My choices were to either:
- change the name of my tags table and all its joining tables as well as a hefty amount of code I’ve written for those tables
- simply extend typo to connect to two databases.
I chose the latter.
Since I was defining more table classes, I made another model file under app/models/ ( called url.rb for me). I then made sure the controller I was using aware of my model file by giving it a model declaration:
class ArticlesController < ApplicationController
model :article,:url
#all other code
# ...
end
Note that I have to explicitly define the article model which was implicit until I used :model.
So what did I put in my model class?
From reading the rails wiki and the ActiveRecord API I found out that any table class can establish its own database connection via :establish_connection
. So I wrote the following
class MyTags < ActiveRecord::Base
establish_connection({
:adapter => "mysql",
:username => "bozo",
:password => "bogus",
:database => "tags"
})
set_table_name "tags"
end
Soon enough I wanted to have a couple of tables that used my second database. From the ActiveRecord
API, I read that subclasses of a table class share the same connection so I figured I’d make an abstract connection class for all the tag tables. So I tried the following
class TagsDB < ActiveRecord::Base
establish_connection({
:adapter => "mysql",
:username => "bozo",
:password => "bogus",
:database => "tags"
})
end
class MyTags < TagsDB
set_table_name "tags"
end
class Url < TagsDB
end
Wrong, instead I got this error:
ActiveRecord::StatementInvalid (Table ‘tags.tags_a_rs’ doesn’t exist: SHOW FIELDS FROM tags_a_rs)

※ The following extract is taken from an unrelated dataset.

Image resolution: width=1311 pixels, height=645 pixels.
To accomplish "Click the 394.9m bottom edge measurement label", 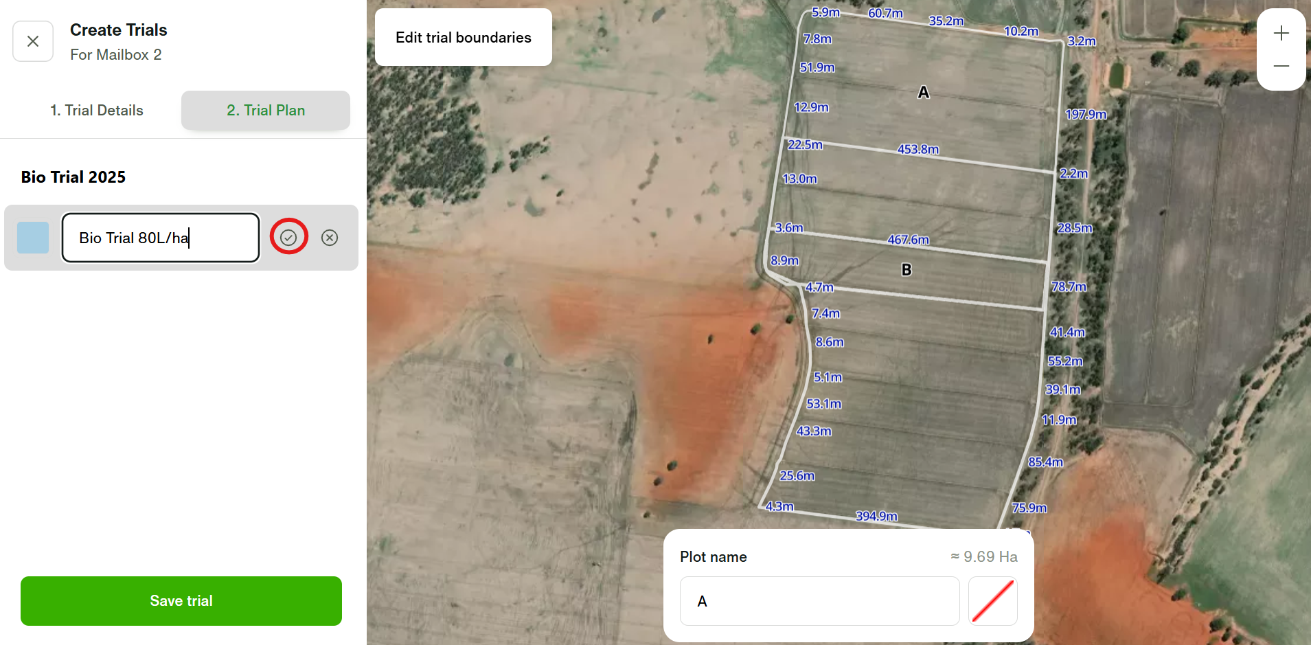I will [876, 516].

I was able to get the above code to work only by making the parent class a valid table and redefining the subclasses’ table names. Since it seemed poor design to have tables inherit more than they should (table name, relationships and who knows what else) for a database connection, I reverted to defining the connection for every class:
$tags_connection = {
:adapter => "mysql",
:username => "bozo",
:password => "bogus",
:database => "tags"
}
class MyTags < ActiveRecord::Base
establish_connection $tags_connection
set_table_name "tags"
end
class Url
establish_connection $tags_connection
end
This is the cleanest solution I found from what I understand of subclassing table classes.